Saved entries
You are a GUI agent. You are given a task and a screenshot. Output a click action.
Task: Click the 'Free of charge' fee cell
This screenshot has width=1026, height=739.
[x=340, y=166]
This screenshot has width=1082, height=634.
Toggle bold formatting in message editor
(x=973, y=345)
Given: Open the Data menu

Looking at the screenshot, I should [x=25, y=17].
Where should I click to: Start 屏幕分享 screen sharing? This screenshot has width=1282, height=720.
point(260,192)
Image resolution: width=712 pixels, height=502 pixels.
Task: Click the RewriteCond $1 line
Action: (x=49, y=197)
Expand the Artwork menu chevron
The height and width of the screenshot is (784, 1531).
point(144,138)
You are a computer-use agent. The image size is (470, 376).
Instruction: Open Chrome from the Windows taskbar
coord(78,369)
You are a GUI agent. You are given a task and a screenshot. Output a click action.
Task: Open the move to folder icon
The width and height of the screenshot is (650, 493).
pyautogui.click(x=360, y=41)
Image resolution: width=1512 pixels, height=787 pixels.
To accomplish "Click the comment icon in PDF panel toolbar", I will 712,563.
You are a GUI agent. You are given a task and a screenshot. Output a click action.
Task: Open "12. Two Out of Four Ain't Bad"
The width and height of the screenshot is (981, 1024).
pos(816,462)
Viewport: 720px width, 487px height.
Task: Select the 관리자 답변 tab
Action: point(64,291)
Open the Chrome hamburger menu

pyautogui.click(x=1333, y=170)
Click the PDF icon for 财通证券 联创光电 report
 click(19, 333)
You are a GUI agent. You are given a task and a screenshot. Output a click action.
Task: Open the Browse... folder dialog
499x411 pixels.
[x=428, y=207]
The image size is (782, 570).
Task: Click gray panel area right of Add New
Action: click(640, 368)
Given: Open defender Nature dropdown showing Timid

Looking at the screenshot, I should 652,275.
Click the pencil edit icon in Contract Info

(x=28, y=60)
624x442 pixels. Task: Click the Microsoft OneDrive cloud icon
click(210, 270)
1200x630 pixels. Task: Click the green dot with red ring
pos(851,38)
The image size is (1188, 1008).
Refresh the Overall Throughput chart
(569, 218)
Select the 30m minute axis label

Activity: Copy every line above that includes the string "folder".

The completed task:
Task: Open the move to folder icon
Task: Open the Browse... folder dialog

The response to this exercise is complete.